---- GIVEN DATA

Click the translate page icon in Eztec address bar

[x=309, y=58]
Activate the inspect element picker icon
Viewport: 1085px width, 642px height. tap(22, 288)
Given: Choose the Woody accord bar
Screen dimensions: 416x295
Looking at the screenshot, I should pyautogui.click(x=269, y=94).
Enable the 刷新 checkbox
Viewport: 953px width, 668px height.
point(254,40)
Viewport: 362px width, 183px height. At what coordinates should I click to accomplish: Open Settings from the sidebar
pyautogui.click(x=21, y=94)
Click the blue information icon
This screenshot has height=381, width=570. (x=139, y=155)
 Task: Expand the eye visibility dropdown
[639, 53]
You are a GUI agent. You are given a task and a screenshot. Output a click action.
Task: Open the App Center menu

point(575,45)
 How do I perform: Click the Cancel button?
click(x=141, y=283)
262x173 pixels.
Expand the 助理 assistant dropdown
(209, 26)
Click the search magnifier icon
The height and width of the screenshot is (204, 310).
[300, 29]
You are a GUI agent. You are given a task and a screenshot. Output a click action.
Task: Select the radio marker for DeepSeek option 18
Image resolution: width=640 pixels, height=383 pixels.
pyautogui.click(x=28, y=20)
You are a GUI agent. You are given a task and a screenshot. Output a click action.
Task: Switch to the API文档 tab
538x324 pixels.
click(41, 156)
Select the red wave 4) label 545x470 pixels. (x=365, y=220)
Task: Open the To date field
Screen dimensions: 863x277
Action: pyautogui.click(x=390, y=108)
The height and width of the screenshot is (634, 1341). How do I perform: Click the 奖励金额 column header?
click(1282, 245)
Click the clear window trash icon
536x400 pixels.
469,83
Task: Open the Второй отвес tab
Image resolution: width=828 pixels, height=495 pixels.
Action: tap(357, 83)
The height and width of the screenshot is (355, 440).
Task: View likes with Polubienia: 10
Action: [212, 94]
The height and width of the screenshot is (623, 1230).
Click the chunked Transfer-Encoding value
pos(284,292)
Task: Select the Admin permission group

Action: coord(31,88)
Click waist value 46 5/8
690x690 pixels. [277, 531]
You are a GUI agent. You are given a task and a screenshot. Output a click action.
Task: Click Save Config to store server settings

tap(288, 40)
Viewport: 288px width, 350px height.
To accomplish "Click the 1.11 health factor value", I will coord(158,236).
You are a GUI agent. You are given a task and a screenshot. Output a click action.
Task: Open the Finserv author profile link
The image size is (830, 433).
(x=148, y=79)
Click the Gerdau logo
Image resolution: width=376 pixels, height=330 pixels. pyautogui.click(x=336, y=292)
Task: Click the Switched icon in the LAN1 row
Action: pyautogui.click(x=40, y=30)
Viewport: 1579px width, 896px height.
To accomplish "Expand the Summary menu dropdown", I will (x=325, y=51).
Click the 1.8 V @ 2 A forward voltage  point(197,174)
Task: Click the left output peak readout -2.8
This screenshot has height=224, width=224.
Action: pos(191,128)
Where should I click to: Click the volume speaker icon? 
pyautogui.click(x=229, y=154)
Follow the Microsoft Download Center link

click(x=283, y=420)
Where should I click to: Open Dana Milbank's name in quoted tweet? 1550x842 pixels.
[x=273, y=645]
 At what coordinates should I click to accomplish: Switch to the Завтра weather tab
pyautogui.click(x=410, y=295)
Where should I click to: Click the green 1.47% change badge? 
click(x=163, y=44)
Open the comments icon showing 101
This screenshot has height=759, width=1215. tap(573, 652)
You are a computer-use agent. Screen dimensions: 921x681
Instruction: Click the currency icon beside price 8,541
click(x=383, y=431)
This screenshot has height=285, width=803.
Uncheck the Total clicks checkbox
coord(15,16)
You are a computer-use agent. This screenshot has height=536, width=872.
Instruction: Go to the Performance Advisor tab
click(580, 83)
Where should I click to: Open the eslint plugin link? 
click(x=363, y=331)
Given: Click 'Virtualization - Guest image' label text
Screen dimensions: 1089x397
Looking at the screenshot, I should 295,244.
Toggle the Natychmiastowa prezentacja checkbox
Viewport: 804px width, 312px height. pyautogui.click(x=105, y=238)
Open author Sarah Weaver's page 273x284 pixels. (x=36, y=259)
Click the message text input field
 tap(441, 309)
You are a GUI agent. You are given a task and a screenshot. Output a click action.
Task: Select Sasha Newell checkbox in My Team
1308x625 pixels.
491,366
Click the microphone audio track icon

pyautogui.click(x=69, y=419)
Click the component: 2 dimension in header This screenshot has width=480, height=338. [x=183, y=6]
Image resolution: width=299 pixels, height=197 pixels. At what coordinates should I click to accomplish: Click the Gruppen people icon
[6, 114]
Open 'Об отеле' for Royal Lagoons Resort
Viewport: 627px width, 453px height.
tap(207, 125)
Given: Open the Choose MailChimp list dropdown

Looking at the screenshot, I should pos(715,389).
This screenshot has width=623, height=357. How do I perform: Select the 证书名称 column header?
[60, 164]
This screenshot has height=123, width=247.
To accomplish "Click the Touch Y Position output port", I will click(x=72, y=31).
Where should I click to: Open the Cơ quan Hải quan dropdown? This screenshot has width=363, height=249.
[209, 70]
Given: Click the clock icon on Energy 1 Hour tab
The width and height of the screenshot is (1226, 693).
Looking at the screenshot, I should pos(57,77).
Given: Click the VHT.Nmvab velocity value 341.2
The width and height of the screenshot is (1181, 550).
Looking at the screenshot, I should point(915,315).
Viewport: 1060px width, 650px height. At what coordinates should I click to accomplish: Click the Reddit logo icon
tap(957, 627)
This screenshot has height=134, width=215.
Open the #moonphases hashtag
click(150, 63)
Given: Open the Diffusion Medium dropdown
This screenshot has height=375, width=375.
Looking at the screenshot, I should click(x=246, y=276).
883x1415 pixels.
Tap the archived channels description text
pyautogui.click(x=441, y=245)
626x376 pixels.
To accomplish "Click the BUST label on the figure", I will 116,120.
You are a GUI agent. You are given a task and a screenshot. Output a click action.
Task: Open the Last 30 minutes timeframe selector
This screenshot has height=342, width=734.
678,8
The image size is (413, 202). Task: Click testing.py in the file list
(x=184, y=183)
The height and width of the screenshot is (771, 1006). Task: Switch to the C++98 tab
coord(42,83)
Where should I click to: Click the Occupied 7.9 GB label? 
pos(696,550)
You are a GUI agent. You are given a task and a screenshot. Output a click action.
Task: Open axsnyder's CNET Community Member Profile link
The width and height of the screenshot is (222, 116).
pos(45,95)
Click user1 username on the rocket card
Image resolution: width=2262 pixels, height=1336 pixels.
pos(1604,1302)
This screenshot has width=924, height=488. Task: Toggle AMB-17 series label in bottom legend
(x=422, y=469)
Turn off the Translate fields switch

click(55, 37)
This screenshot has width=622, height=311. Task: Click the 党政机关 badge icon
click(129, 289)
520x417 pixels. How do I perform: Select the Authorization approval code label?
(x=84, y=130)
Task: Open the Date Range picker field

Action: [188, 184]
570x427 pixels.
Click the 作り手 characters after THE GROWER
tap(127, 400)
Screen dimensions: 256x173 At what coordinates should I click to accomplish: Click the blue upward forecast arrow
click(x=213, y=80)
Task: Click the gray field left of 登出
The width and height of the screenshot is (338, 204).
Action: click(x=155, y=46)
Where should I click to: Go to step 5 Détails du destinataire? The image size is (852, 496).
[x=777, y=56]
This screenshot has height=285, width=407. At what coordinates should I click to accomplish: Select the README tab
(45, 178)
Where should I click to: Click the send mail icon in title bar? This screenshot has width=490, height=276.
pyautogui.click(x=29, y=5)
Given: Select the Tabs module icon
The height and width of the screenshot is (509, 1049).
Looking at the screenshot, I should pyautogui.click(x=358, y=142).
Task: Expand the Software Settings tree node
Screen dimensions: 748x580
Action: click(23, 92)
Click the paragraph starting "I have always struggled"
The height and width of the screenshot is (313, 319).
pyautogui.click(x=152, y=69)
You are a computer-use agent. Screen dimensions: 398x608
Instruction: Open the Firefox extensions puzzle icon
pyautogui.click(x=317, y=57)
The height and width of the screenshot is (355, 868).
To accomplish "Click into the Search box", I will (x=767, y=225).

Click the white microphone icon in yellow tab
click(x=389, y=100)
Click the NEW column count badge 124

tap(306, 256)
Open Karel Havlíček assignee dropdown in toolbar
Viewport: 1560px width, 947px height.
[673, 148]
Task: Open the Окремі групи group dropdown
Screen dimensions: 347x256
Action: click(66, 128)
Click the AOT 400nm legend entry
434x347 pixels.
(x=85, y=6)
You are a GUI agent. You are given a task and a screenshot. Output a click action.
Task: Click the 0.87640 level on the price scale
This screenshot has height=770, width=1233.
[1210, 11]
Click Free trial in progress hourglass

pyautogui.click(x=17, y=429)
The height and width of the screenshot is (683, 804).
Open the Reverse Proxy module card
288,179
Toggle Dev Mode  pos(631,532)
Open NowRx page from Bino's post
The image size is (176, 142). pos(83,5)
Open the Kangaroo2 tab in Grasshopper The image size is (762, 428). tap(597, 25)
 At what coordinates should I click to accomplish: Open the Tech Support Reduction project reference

--------

• **ACTIVITY**: Beginning at the top of the data, please return every line until and including the line containing "262x173 pixels.", copied exactly, and nothing past it.

• **ANSWER SECTION**:
Click the translate page icon in Eztec address bar

[x=309, y=58]
Activate the inspect element picker icon
Viewport: 1085px width, 642px height. tap(22, 288)
Given: Choose the Woody accord bar
Screen dimensions: 416x295
Looking at the screenshot, I should pyautogui.click(x=269, y=94).
Enable the 刷新 checkbox
Viewport: 953px width, 668px height.
point(254,40)
Viewport: 362px width, 183px height. At what coordinates should I click to accomplish: Open Settings from the sidebar
pyautogui.click(x=21, y=94)
Click the blue information icon
This screenshot has height=381, width=570. (x=139, y=155)
 Task: Expand the eye visibility dropdown
[639, 53]
You are a GUI agent. You are given a task and a screenshot. Output a click action.
Task: Open the App Center menu

point(575,45)
 How do I perform: Click the Cancel button?
click(x=141, y=283)
262x173 pixels.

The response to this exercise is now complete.